WHAT YOU ARE ASKED TO DO: Among the records below, find the line that has "Screen dimensions: 690x1534"; from there, give the lines again exactly, and stop after the line that has "Click the Part 10 dry level knob".

DATA FOR ANALYSIS:
□ □ □

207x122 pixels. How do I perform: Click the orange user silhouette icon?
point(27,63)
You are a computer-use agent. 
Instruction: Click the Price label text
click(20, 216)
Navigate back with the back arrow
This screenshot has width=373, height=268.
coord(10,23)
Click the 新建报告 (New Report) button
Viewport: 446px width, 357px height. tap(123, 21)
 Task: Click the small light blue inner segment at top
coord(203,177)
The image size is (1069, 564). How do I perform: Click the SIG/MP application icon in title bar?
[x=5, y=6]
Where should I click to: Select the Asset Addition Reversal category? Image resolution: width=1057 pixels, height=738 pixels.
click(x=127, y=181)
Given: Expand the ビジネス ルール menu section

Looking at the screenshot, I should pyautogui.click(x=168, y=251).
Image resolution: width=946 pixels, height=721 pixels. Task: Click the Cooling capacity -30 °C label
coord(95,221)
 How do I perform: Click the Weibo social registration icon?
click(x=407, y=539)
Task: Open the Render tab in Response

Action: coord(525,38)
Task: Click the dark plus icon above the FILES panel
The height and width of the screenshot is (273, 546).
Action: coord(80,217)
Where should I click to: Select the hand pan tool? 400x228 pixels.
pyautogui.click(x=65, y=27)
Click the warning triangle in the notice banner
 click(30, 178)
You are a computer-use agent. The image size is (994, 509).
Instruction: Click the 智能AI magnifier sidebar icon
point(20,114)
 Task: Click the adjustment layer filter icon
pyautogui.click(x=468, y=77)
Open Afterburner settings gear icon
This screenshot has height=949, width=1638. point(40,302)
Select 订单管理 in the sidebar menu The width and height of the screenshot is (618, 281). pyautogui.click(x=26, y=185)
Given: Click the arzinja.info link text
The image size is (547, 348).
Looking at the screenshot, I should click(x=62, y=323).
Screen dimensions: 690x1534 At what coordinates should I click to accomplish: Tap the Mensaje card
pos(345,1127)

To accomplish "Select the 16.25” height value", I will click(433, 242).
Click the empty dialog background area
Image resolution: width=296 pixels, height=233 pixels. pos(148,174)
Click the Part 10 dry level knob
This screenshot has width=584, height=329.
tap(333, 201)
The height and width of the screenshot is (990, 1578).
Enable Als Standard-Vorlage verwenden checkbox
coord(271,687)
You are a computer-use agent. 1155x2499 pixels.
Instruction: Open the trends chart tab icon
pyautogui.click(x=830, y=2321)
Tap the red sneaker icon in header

□ □ □

ANSWER BOX:
Screen dimensions: 690x1534 At what coordinates should I click to accomplish: Tap the Mensaje card
pos(345,1127)

To accomplish "Select the 16.25” height value", I will click(433, 242).
Click the empty dialog background area
Image resolution: width=296 pixels, height=233 pixels. pos(148,174)
Click the Part 10 dry level knob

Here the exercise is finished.